Conventional liver cancer treatment vs histotripsy: what is the difference?
Item |
Conventional surgery / radiofrequency ablation (RFA) |
Histotripsy |
Invasiveness |
Requires an incision or needle insertion; an invasive treatment. |
No incision; performed entirely non-invasively. |
Treatment principle |
Destroys the tumour by resection or thermal ablation. |
Uses ultrasound-induced microbubble cavitation to mechanically fragment cancer cells. |
Impact on healthy tissue |
More prone to thermal injury or scarring. |
Precisely focused, with minimal impact on normal tissue. |
Recovery period |
Hospitalisation for several days to one week. |
Most patients can be discharged the next day. |
Suitable patients |
Early-stage patients with good liver function. |
May also be suitable for those who are not good surgical candidates or are at higher risk. |
Key advantages of histotripsy
- Non-invasive and high safety: No incision, no ionising radiation, and no thermal ablation injury.
- Precise targeting: Able to focus on the lesion accurately and clear tumour tissue effectively.
- Preserves liver function: Minimal damage to healthy tissue, helping maintain normal liver metabolism.
- Short recovery time: Patients can return to normal activities more quickly after the procedure.
- Low rate of side effects: Mild pain, with substantially reduced risks of infection and bleeding.

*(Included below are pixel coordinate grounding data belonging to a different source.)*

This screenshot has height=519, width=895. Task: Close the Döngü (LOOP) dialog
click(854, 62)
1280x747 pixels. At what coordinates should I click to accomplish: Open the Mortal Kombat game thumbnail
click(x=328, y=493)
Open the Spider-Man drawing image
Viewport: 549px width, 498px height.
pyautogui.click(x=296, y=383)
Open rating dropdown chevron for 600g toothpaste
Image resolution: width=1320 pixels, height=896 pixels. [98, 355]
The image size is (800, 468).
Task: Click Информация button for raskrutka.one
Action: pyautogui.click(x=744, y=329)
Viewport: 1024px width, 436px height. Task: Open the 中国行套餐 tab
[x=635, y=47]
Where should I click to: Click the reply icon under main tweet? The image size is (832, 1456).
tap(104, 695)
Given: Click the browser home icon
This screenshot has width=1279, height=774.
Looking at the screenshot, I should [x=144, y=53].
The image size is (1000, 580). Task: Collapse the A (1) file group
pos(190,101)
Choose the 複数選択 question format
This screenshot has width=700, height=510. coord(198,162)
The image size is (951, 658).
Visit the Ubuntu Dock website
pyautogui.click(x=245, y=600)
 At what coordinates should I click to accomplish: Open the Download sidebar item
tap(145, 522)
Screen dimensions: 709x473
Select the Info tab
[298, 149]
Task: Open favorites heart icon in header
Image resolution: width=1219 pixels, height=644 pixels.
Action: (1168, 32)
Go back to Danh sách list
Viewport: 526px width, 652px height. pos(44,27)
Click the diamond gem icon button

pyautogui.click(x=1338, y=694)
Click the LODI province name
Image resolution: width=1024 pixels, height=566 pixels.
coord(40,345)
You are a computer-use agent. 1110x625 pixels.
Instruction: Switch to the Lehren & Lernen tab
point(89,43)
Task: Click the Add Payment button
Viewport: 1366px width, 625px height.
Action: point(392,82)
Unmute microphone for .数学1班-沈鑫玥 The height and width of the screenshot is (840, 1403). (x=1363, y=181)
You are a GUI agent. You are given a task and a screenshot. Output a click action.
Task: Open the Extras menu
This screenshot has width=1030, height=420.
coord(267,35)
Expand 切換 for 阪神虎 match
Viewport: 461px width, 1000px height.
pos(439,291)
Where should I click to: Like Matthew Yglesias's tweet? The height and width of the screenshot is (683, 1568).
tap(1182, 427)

- Broad applicability: Suitable for older patients or those for whom surgery is not advisable.
Additional protection to support the road to recovery from liver cancer
As early as May 2025, Prudential successfully handled its first claims case involving histotripsy treatment for liver cancer, ensuring that customers retain the freedom to choose among different treatment options. For patients and families facing the challenge of liver cancer, this means not only being able to afford treatment, but also being able to receive better-quality care.
The emergence of liver cancer reminds us that every change in the body deserves attention. Regular check-ups, a balanced diet, and stress management are among the most fundamental ways to protect your health. At the same time, with appropriate protection in place, you can retain the right to choose and access the resources needed for treatment when illness occurs. Genuine peace of mind does not come from avoiding risk altogether, but from having the ability to respond calmly when risks arise—providing greater reassurance for yourself and your family.